[Collection entries]
......
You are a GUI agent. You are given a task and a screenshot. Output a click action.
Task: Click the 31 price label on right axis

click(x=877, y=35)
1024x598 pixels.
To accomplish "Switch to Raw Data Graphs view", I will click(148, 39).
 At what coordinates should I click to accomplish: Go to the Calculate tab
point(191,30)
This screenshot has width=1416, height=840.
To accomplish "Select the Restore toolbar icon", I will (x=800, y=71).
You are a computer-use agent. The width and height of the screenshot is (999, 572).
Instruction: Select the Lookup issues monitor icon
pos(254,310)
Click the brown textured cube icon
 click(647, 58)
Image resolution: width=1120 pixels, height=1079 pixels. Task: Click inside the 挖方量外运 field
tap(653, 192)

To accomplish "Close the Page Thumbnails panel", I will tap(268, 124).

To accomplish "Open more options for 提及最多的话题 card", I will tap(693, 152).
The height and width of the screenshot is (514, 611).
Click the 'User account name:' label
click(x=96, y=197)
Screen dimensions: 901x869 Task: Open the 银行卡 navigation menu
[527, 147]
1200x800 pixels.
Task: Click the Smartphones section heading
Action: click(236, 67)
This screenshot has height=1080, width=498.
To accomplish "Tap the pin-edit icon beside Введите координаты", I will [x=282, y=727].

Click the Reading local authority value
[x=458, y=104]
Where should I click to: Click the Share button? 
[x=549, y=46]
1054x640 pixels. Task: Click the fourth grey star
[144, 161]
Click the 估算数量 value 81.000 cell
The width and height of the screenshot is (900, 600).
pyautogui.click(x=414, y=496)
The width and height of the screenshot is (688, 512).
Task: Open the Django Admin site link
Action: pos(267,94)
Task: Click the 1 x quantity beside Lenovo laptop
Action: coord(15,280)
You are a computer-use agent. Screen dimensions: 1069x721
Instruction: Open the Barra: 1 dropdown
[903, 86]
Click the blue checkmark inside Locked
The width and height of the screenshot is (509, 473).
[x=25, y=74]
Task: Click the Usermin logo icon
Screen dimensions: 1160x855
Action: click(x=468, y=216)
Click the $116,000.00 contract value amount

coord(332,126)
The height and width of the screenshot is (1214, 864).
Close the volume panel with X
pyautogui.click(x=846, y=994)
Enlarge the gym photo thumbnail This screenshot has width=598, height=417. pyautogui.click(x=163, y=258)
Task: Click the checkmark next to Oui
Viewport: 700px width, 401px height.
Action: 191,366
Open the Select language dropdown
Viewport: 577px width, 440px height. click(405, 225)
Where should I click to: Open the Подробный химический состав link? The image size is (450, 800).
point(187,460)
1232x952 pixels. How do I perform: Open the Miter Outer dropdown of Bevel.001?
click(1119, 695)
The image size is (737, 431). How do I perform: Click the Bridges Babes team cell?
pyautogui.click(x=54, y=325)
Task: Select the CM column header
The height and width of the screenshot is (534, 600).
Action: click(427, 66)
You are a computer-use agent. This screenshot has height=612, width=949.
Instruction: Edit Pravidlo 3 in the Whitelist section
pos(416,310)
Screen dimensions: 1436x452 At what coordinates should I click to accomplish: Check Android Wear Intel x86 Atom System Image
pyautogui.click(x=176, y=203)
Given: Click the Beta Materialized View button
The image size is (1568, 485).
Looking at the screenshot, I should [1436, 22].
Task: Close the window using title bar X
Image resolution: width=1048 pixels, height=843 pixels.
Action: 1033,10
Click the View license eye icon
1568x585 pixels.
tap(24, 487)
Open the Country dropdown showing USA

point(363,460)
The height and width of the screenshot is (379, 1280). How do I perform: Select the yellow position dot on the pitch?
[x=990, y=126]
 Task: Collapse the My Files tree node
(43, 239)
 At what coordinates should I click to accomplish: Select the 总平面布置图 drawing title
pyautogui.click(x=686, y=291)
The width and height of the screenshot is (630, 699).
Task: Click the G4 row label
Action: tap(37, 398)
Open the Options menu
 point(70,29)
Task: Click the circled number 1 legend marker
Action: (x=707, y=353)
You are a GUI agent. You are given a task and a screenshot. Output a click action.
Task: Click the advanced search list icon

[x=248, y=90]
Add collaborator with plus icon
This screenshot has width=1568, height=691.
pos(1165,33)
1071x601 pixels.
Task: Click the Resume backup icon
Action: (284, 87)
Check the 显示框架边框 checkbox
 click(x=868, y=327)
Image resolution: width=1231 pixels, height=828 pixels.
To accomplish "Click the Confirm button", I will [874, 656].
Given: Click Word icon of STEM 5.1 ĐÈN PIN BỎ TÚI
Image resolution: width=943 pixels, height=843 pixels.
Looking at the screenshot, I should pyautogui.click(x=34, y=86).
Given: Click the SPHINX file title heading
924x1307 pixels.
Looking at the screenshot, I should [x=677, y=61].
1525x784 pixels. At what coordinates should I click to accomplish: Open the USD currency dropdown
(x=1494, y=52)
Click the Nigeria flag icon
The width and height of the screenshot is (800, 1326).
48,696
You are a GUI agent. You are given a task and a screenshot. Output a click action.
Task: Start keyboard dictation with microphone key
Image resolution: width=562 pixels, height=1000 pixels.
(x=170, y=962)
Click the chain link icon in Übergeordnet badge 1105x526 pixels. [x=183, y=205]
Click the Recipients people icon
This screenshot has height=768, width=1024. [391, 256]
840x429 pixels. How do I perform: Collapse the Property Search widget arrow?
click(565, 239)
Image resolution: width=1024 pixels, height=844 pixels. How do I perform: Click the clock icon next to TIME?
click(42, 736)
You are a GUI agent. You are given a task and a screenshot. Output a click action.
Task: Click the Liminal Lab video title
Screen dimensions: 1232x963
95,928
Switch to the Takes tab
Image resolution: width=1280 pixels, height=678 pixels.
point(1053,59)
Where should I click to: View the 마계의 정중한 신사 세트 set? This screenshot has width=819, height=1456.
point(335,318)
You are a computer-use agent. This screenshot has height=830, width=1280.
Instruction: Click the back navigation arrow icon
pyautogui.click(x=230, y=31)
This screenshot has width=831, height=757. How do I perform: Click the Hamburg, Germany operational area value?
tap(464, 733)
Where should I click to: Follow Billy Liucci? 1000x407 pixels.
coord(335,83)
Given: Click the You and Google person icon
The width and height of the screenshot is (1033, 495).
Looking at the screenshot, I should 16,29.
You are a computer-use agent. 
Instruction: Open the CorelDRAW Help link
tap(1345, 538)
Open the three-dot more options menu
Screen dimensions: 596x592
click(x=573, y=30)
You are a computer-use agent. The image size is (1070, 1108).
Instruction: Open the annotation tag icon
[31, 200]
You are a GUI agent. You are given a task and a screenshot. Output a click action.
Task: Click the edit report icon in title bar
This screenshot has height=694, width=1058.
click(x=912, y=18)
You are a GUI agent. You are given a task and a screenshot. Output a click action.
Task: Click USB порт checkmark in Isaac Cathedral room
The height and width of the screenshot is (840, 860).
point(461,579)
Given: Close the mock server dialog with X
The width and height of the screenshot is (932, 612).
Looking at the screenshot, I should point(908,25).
......
__TASK TO CARRY OUT__: An exact copy of every entry is what's needed, so retype them all.

__ANSWER SPACE__:
You are a GUI agent. You are given a task and a screenshot. Output a click action.
Task: Click the 31 price label on right axis

click(x=877, y=35)
1024x598 pixels.
To accomplish "Switch to Raw Data Graphs view", I will click(148, 39).
 At what coordinates should I click to accomplish: Go to the Calculate tab
point(191,30)
This screenshot has width=1416, height=840.
To accomplish "Select the Restore toolbar icon", I will (x=800, y=71).
You are a computer-use agent. The width and height of the screenshot is (999, 572).
Instruction: Select the Lookup issues monitor icon
pos(254,310)
Click the brown textured cube icon
 click(647, 58)
Image resolution: width=1120 pixels, height=1079 pixels. Task: Click inside the 挖方量外运 field
tap(653, 192)

To accomplish "Close the Page Thumbnails panel", I will tap(268, 124).

To accomplish "Open more options for 提及最多的话题 card", I will tap(693, 152).
The height and width of the screenshot is (514, 611).
Click the 'User account name:' label
click(x=96, y=197)
Screen dimensions: 901x869 Task: Open the 银行卡 navigation menu
[527, 147]
1200x800 pixels.
Task: Click the Smartphones section heading
Action: click(236, 67)
This screenshot has height=1080, width=498.
To accomplish "Tap the pin-edit icon beside Введите координаты", I will [x=282, y=727].

Click the Reading local authority value
[x=458, y=104]
Where should I click to: Click the Share button? 
[x=549, y=46]
1054x640 pixels. Task: Click the fourth grey star
[144, 161]
Click the 估算数量 value 81.000 cell
The width and height of the screenshot is (900, 600).
pyautogui.click(x=414, y=496)
The width and height of the screenshot is (688, 512).
Task: Open the Django Admin site link
Action: pos(267,94)
Task: Click the 1 x quantity beside Lenovo laptop
Action: coord(15,280)
You are a computer-use agent. Screen dimensions: 1069x721
Instruction: Open the Barra: 1 dropdown
[903, 86]
Click the blue checkmark inside Locked
The width and height of the screenshot is (509, 473).
[x=25, y=74]
Task: Click the Usermin logo icon
Screen dimensions: 1160x855
Action: click(x=468, y=216)
Click the $116,000.00 contract value amount

coord(332,126)
The height and width of the screenshot is (1214, 864).
Close the volume panel with X
pyautogui.click(x=846, y=994)
Enlarge the gym photo thumbnail This screenshot has width=598, height=417. pyautogui.click(x=163, y=258)
Task: Click the checkmark next to Oui
Viewport: 700px width, 401px height.
Action: 191,366
Open the Select language dropdown
Viewport: 577px width, 440px height. click(405, 225)
Where should I click to: Open the Подробный химический состав link? The image size is (450, 800).
point(187,460)
1232x952 pixels. How do I perform: Open the Miter Outer dropdown of Bevel.001?
click(1119, 695)
The image size is (737, 431). How do I perform: Click the Bridges Babes team cell?
pyautogui.click(x=54, y=325)
Task: Select the CM column header
The height and width of the screenshot is (534, 600).
Action: click(427, 66)
You are a computer-use agent. This screenshot has height=612, width=949.
Instruction: Edit Pravidlo 3 in the Whitelist section
pos(416,310)
Screen dimensions: 1436x452 At what coordinates should I click to accomplish: Check Android Wear Intel x86 Atom System Image
pyautogui.click(x=176, y=203)
Given: Click the Beta Materialized View button
The image size is (1568, 485).
Looking at the screenshot, I should [1436, 22].
Task: Close the window using title bar X
Image resolution: width=1048 pixels, height=843 pixels.
Action: 1033,10
Click the View license eye icon
1568x585 pixels.
tap(24, 487)
Open the Country dropdown showing USA

point(363,460)
The height and width of the screenshot is (379, 1280). How do I perform: Select the yellow position dot on the pitch?
[x=990, y=126]
 Task: Collapse the My Files tree node
(43, 239)
 At what coordinates should I click to accomplish: Select the 总平面布置图 drawing title
pyautogui.click(x=686, y=291)
The width and height of the screenshot is (630, 699).
Task: Click the G4 row label
Action: tap(37, 398)
Open the Options menu
 point(70,29)
Task: Click the circled number 1 legend marker
Action: (x=707, y=353)
You are a GUI agent. You are given a task and a screenshot. Output a click action.
Task: Click the advanced search list icon

[x=248, y=90]
Add collaborator with plus icon
This screenshot has width=1568, height=691.
pos(1165,33)
1071x601 pixels.
Task: Click the Resume backup icon
Action: (284, 87)
Check the 显示框架边框 checkbox
 click(x=868, y=327)
Image resolution: width=1231 pixels, height=828 pixels.
To accomplish "Click the Confirm button", I will [874, 656].
Given: Click Word icon of STEM 5.1 ĐÈN PIN BỎ TÚI
Image resolution: width=943 pixels, height=843 pixels.
Looking at the screenshot, I should pyautogui.click(x=34, y=86).
Given: Click the SPHINX file title heading
924x1307 pixels.
Looking at the screenshot, I should [x=677, y=61].
1525x784 pixels. At what coordinates should I click to accomplish: Open the USD currency dropdown
(x=1494, y=52)
Click the Nigeria flag icon
The width and height of the screenshot is (800, 1326).
48,696
You are a GUI agent. You are given a task and a screenshot. Output a click action.
Task: Start keyboard dictation with microphone key
Image resolution: width=562 pixels, height=1000 pixels.
(x=170, y=962)
Click the chain link icon in Übergeordnet badge 1105x526 pixels. [x=183, y=205]
Click the Recipients people icon
This screenshot has height=768, width=1024. [391, 256]
840x429 pixels. How do I perform: Collapse the Property Search widget arrow?
click(565, 239)
Image resolution: width=1024 pixels, height=844 pixels. How do I perform: Click the clock icon next to TIME?
click(42, 736)
You are a GUI agent. You are given a task and a screenshot. Output a click action.
Task: Click the Liminal Lab video title
Screen dimensions: 1232x963
95,928
Switch to the Takes tab
Image resolution: width=1280 pixels, height=678 pixels.
point(1053,59)
Where should I click to: View the 마계의 정중한 신사 세트 set? This screenshot has width=819, height=1456.
point(335,318)
You are a computer-use agent. This screenshot has height=830, width=1280.
Instruction: Click the back navigation arrow icon
pyautogui.click(x=230, y=31)
This screenshot has width=831, height=757. How do I perform: Click the Hamburg, Germany operational area value?
tap(464, 733)
Where should I click to: Follow Billy Liucci? 1000x407 pixels.
coord(335,83)
Given: Click the You and Google person icon
The width and height of the screenshot is (1033, 495).
Looking at the screenshot, I should 16,29.
You are a computer-use agent. 
Instruction: Open the CorelDRAW Help link
tap(1345, 538)
Open the three-dot more options menu
Screen dimensions: 596x592
click(x=573, y=30)
You are a computer-use agent. The image size is (1070, 1108).
Instruction: Open the annotation tag icon
[31, 200]
You are a GUI agent. You are given a task and a screenshot. Output a click action.
Task: Click the edit report icon in title bar
This screenshot has height=694, width=1058.
click(x=912, y=18)
You are a GUI agent. You are given a task and a screenshot. Output a click action.
Task: Click USB порт checkmark in Isaac Cathedral room
The height and width of the screenshot is (840, 860).
point(461,579)
Given: Close the mock server dialog with X
The width and height of the screenshot is (932, 612).
Looking at the screenshot, I should point(908,25).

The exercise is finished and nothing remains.